There’s something that I think is usually missing from time-horizon discussions, which is that the human brain seems to operate on a very long time horizon for entirely different reasons. The story for LLMs looks like this: LLMs become better at programming tasks, therefore they become capable of doing (in a relatively short amount of time) tasks that would take increasingly longer for humans to do. Humans, instead, can just do stuff for a lifetime, and we don’t know where the cap is, and our brain has ways to manage its memories depending on how often they are recalled, and probably other ways to keep itself coherent over long periods. It’s a completely different sort of thing! This makes me think that the trend here isn’t very “deep”. The line will continue to go up as LLMs become better and better at programming, and then it will slow down due to capability gains generally slowing down due to training compute bottlenecks and due to limited inference compute budgets. On the other hand, I think it’s pretty dang likely that we get a drastic trend break in the next few years (i.e., the graph essentially loses its relevance) when we crack the actual mechanisms and capabilities related to continuous operation. For example, continuous learning, clever memory management, and similar things that we might be completely missing at the moment even as concepts.

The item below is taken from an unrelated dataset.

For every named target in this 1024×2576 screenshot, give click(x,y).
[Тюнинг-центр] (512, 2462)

If in-context learning from long context can play the role of continual learning, AIs with essentially current architectures may soon match human capabilities in this respect. Long contexts will get more feasible as hardware gets more HBM in a scale-up world (a collection of chips with good networking that can act as a very large composite chip for some purposes). This year we are moving from 0.64-1.44 TB of the 8-chip servers to 14 TB of GB200 NVL72, next year it’s 20 TB with GB300 NVL72, and then in 2028 Rubin Ultra NVL576 will have 147 TB (100x what was feasible in early 2025, if you are not Google).
At 40K tokens per day (as a human might read or think), 1 month is only 1.2M tokens, and 3 years is only 44M tokens, which is merely 44x more than what is being currently offered. One issue of course is that this gives up some key AI advantages, it doesn’t offer a straightforward way of combining learnings from many parallel instances into one mind. And it’s not completely clear that it will work at all, but there is also no particular reason that it won’t, or that it will even need anything new invented, other than more scale and some RLVR that incentivises making good use of contexts this long.

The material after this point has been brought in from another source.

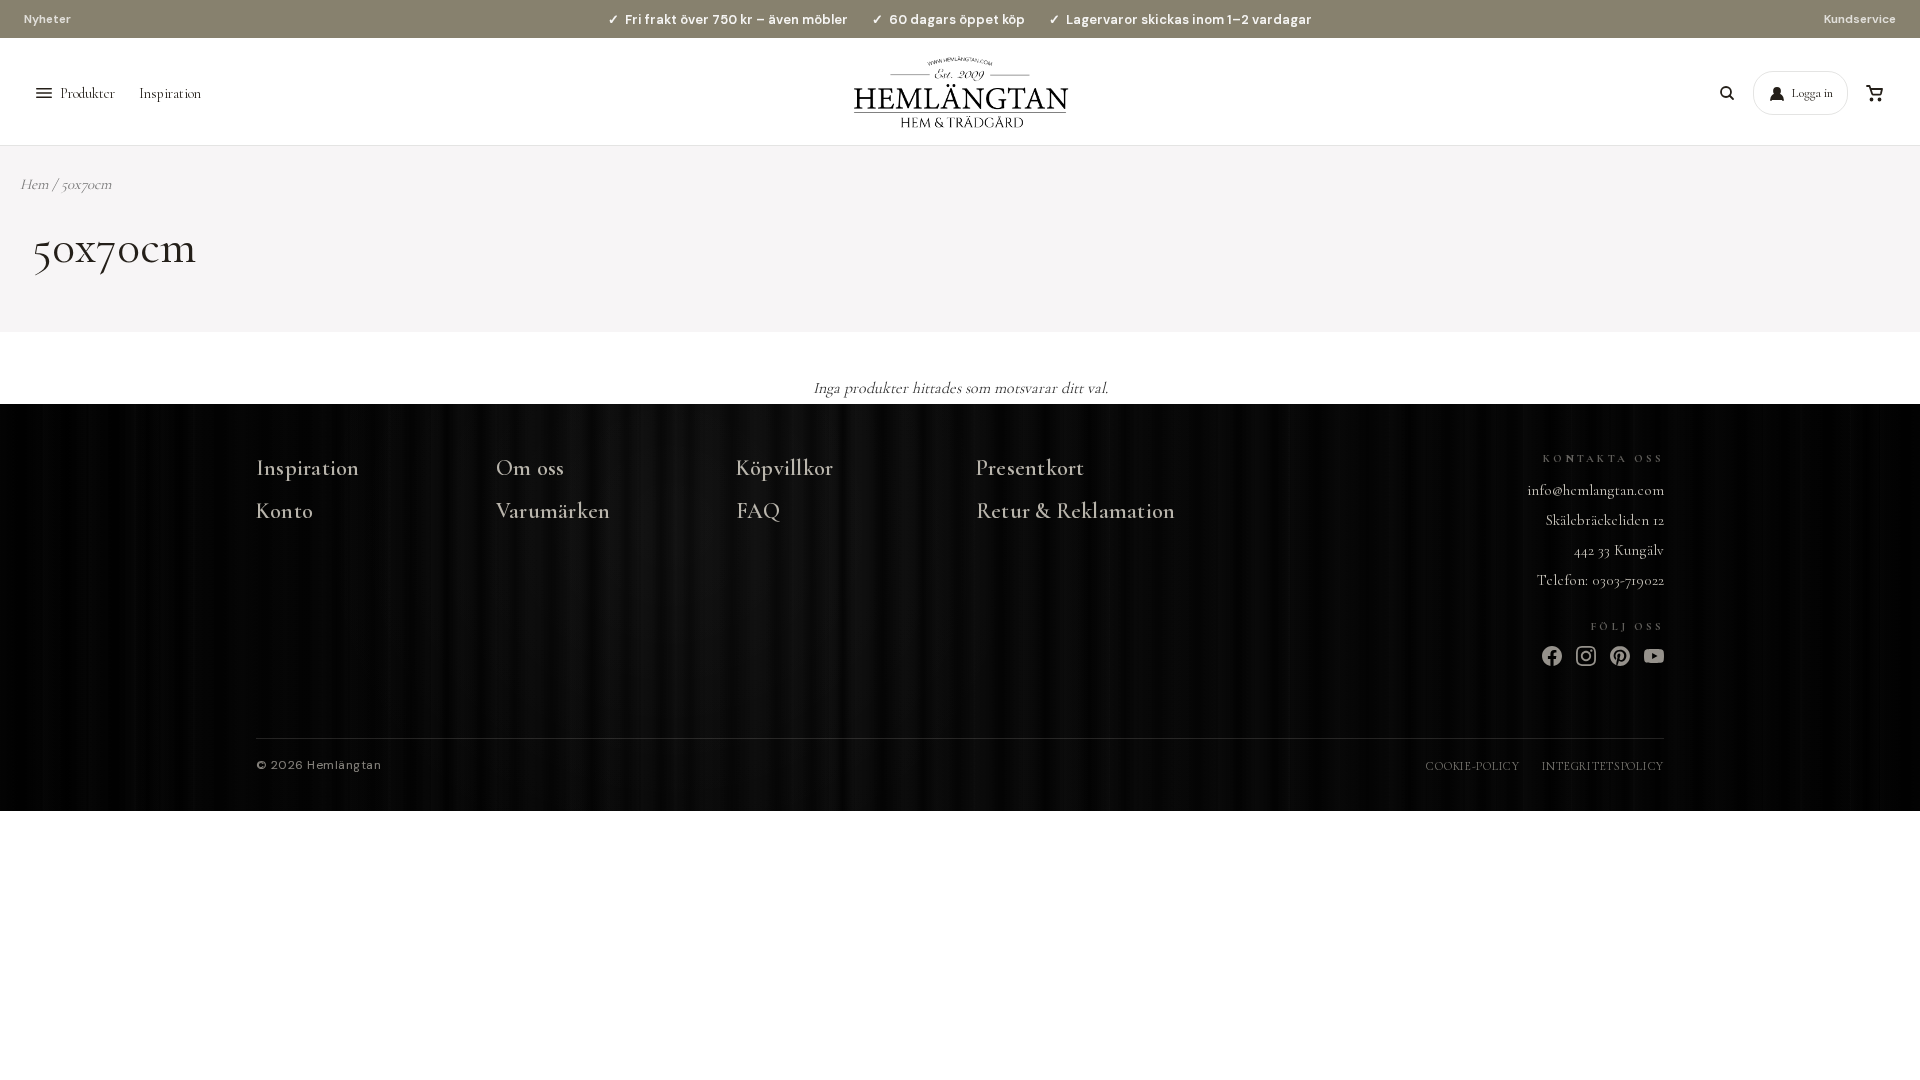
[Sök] (1727, 93)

My biggest question mark on this would be medical diagnosis, which I would classify as intellectual labor. Not because I don’t think AI could be capable of medical diagnosis (heck, I think GPT-5 is probably better than most GPs at most tasks now), but because a lack of sufficient training data combined with a heavy resistance to its use might simply make it hard to reach or properly measure this goal.